DBS seals Dao Heng deal

PUBLISHED : Thursday, 12 April, 2001, 12:00am
UPDATED : Thursday, 12 April, 2001, 12:00am

The biggest banking takeover in Hong Kong in recent years finally went through last night when Singapore's DBS Bank confirmed it had gained control of Dao Heng Bank in a deal worth up to S$10 billion (HK$42.9 billion).


The deal - first revealed in Business Post on Monday - makes DBS the fourth-largest bank in Hong Kong in terms of assets after HSBC, Bank of China and Standard Chartered.


The acquisition is an important part of DBS' efforts to become a pan-Asian bank.


'It's the realisation of the first Asian regional bank,' DBS Group chairman S. Dhanabalan said.


'We see Hong Kong as the second hub of our Asian presence.'


Following the acquisition, almost 40 per cent of DBS's revenue will come from outside its Singapore base, according to DBS chief executive Philippe Paillart.


The deal could herald further consolidation in Hong Kong's banking sector as the industry enters a period of deregulation.


Recent consolidation in the sector includes Bank of East Asia's HK$4.36 billion acquisition of FPB Bank Holdings in January and Standard Chartered's US$1.32 billion purchase of Chase Manhattan's retail business.


DBS expects gains of HK$275 million per year in revenue from the merger of Dao Heng with DBS Kwong On Bank.


On the cost side the bank expects to see savings in the combined operations of HK$265 million per year.


However, DBS chief operating officer Jackson Tai said the bank was concentrating more on the revenue gains from the merger.


'This is primarily a revenue expansion story,' said Mr Tai.


DBS intends to keep the same management team at Dao Heng Bank, according to Mr Paillart.


'Our number one objective is to keep the teams as they are,' Mr Paillart said.


Guoco Group chief executive Kwek Leng Hai said the firm had sold Dao Heng to DBS as it offered the necessary scale and capital to expand overseas.


Guoco, which holds 71.3 per cent of Dao Heng Bank, is studying what investments to make with the initial S$5.4 billion proceeds from the sale of its stake.


'We are currently studying a range of options,' Mr Kwek said.

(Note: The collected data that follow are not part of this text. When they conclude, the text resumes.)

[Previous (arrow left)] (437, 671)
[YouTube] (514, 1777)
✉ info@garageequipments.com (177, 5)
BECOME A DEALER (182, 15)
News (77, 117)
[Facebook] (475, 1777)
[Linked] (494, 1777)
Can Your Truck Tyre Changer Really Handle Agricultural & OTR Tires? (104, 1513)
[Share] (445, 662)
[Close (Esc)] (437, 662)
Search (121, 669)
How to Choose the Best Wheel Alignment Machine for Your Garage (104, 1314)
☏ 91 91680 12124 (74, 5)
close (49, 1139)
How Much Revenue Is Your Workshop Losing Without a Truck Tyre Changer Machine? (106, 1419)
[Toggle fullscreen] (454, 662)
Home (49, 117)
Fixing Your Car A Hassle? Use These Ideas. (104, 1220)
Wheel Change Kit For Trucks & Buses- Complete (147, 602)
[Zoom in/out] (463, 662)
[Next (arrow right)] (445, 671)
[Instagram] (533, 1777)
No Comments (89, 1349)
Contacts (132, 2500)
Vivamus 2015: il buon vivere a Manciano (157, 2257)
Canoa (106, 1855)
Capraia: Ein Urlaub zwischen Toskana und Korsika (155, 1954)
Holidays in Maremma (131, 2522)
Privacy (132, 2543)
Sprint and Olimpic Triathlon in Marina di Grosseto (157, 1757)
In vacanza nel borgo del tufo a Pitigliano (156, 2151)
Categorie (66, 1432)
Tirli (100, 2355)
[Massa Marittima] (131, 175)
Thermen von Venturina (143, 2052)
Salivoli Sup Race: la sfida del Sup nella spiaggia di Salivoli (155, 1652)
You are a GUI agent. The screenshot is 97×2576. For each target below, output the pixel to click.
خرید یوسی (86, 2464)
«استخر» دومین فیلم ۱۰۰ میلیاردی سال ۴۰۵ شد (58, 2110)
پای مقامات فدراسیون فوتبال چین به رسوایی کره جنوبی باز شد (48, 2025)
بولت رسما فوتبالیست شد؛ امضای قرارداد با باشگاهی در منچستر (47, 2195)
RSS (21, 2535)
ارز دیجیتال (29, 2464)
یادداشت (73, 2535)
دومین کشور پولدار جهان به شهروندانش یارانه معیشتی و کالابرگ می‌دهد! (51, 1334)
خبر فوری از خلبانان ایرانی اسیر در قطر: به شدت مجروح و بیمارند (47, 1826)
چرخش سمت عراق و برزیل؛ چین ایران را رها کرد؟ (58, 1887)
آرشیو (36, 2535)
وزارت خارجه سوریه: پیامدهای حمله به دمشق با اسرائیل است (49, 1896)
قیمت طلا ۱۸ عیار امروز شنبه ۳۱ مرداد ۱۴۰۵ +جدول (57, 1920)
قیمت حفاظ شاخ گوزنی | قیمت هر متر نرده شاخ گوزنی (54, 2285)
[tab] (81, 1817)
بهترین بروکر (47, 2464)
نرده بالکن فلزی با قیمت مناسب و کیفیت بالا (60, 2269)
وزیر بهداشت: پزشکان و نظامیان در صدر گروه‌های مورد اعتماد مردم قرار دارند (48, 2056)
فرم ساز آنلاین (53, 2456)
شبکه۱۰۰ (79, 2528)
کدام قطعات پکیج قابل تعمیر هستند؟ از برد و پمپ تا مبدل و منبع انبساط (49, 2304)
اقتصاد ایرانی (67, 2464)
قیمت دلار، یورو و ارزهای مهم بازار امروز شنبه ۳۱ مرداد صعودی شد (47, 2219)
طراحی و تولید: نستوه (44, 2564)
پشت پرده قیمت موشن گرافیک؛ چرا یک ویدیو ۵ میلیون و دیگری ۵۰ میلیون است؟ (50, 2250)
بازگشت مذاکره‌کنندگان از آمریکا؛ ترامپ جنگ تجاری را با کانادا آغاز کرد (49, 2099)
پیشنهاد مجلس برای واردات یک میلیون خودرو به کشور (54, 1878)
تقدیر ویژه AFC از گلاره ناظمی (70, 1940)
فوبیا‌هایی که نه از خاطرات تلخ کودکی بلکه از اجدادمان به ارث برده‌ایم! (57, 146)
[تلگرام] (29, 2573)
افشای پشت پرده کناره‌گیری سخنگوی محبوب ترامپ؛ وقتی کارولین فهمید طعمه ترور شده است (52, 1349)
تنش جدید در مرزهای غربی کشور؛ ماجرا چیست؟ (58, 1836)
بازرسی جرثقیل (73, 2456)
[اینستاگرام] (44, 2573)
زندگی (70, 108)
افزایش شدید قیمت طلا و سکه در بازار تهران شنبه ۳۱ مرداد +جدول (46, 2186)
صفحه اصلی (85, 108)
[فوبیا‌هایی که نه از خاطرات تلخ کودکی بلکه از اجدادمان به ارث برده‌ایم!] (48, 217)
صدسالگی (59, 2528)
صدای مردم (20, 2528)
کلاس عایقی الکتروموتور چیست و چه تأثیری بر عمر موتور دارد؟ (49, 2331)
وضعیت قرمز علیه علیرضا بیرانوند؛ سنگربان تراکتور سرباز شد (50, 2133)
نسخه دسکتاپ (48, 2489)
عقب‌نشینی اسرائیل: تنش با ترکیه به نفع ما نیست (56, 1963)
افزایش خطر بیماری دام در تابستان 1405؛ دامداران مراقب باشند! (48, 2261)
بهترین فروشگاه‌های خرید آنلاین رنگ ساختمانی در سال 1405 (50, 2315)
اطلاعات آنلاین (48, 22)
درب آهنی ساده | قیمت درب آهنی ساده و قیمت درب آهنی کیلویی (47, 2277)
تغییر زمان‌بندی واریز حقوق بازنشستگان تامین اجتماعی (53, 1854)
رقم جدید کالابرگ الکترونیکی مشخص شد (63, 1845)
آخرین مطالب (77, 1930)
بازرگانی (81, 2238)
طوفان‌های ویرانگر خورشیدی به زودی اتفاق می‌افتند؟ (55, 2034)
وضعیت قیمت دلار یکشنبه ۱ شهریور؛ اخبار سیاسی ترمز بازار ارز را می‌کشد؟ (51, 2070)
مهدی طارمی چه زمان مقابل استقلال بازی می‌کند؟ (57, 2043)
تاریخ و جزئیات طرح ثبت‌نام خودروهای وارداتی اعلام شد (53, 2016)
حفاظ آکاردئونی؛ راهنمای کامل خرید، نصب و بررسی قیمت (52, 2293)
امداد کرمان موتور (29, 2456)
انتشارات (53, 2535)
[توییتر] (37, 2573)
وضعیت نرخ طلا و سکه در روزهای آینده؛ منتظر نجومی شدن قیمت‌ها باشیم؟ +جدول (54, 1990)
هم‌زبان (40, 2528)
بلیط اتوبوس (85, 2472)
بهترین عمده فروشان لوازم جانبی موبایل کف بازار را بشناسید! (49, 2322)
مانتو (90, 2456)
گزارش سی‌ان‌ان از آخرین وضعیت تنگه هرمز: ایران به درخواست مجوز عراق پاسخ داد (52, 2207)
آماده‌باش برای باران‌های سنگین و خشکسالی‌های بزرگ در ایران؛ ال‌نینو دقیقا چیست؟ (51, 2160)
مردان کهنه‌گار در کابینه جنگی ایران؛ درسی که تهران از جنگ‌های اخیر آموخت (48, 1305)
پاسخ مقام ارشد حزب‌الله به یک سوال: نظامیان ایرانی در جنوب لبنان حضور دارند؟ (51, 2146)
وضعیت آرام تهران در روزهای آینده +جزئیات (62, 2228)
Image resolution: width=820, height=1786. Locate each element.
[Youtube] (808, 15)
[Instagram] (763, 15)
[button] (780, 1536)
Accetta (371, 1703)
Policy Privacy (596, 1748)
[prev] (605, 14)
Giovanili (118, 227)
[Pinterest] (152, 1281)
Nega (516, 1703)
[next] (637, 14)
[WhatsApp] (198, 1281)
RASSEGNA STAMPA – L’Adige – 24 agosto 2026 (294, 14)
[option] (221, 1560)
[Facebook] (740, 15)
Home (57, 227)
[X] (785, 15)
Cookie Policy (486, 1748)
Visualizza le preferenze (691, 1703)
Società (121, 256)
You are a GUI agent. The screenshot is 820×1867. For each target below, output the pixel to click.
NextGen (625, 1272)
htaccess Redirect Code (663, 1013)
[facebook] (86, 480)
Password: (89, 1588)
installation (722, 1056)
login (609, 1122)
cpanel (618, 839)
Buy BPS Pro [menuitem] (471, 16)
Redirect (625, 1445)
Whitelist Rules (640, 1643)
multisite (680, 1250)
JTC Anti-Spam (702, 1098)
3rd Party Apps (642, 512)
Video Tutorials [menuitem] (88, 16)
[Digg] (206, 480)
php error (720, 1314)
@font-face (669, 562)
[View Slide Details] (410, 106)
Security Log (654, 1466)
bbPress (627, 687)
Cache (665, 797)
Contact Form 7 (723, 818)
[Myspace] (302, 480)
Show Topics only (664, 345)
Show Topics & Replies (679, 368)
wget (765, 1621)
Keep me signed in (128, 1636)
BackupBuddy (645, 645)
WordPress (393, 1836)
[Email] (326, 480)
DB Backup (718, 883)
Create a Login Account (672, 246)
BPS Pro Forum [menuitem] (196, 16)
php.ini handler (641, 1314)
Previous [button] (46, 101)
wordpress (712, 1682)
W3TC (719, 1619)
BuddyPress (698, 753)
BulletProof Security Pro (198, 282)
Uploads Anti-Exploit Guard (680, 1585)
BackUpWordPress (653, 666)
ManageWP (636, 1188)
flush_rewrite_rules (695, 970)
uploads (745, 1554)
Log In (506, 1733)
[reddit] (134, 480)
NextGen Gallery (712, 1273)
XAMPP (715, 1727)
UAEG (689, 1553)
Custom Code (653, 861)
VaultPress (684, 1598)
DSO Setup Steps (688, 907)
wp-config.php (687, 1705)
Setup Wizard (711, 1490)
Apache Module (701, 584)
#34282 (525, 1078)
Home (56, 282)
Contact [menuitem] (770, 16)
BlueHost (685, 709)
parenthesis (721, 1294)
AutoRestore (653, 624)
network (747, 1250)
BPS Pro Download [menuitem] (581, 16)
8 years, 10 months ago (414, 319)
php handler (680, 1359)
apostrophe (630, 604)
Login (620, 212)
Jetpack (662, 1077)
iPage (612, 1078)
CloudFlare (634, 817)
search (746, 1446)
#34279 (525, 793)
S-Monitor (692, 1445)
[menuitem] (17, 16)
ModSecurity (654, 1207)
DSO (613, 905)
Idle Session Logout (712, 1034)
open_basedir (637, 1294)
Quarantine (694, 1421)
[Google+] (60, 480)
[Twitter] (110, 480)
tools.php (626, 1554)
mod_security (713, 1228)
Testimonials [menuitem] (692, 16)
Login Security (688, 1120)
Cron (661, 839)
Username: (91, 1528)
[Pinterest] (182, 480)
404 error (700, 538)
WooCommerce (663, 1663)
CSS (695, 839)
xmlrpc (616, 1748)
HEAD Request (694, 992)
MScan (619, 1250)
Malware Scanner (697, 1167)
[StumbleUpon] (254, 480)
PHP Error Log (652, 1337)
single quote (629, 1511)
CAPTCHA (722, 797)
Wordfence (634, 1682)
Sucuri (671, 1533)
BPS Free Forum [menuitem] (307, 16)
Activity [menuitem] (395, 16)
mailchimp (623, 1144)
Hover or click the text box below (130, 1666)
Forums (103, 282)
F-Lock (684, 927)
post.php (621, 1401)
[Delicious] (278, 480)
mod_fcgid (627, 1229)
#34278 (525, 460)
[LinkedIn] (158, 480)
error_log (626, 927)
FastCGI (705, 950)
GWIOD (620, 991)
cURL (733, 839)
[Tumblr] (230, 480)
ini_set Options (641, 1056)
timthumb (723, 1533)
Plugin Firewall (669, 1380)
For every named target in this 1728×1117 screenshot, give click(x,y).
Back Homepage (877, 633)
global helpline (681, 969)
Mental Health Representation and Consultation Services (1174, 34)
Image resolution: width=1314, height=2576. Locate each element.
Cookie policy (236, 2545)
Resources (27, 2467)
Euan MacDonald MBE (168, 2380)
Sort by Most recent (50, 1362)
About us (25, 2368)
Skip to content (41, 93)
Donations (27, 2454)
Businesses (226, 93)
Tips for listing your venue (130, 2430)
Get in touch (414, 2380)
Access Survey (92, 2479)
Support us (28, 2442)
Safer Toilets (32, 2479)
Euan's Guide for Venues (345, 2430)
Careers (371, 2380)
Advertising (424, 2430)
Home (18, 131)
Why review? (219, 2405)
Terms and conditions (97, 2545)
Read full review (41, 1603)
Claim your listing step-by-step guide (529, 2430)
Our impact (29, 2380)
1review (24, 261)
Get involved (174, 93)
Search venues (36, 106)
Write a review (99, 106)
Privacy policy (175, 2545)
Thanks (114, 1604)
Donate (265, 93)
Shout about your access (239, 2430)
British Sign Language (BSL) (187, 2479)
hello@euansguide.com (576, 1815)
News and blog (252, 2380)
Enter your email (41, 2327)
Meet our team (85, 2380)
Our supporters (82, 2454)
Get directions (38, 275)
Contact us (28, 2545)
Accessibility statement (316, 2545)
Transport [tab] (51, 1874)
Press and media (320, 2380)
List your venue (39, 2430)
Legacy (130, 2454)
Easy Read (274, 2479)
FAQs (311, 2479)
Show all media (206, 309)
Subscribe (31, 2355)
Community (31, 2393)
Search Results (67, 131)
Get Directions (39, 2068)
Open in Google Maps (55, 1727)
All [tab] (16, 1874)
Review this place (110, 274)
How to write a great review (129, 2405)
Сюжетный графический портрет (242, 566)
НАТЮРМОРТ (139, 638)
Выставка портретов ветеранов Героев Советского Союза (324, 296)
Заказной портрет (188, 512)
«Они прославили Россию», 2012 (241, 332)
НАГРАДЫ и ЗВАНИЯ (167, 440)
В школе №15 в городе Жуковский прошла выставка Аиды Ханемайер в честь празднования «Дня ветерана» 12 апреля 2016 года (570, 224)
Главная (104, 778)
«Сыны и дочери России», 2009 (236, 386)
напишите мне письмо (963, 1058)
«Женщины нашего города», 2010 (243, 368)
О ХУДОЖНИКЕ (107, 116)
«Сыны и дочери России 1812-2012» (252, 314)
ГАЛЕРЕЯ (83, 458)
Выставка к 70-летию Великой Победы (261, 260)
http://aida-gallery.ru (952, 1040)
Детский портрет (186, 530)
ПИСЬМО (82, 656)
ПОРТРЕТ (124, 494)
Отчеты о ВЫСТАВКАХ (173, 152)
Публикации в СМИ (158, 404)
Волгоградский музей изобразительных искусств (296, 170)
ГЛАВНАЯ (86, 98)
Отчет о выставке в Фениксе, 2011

Dao Heng shareholders have been offered cash of HK$60.14 per share, which is a premium of 59.9 per cent on the bank's last closing price.


The second alternative is an offer of HK$43.26 per share in cash and one share in DBS Diamond Holdings - a wholly-owned subsidiary of DBS - per Dao Heng share.


Guoco has said it would take the cash and share alternative for its majority stake. If all other shareholders take the cash option DBS would hold an effective 80 per cent stake in Dao Heng and Guoco the remaining 20 per cent via its shares in DBS Diamond Holdings. Under this arrangement the deal would cost S$7.6 billion, according to Mr Dhanabalan.


If all other shareholders take the cash option the purchase price is 3.07 times its book value of HK$19.60 per share using an estimated value at June this year. If public shareholders opt for the cash and share option, valued at HK$62.07 per share, the price-to-book-value is 3.17 times.


The shares in DBS Diamond Holdings are subject to a put/call arrangement with an exercise price of HK$21.70. The options can be exercised for a period of only seven business days and will cost DBS another S$2.4 billion if fully exercised, according to Mr Dhanabalan.


DBS intends to raise US$1.1 billion in the debt market to help replenish its capital and would like to raise another US$500 million from other sources. It may issue new shares as part of its capital raising exercise, according to Mr Tai.


Ratings agency Standard & Poor's placed DBS Bank's credit rating under review for a possible downgrade and Dao Heng Bank for a possible upgrade following the announcement of the deal.


Meanwhile Moody's affirmed DBS' credit rating and placed Dao Heng under review for a possible upgrade.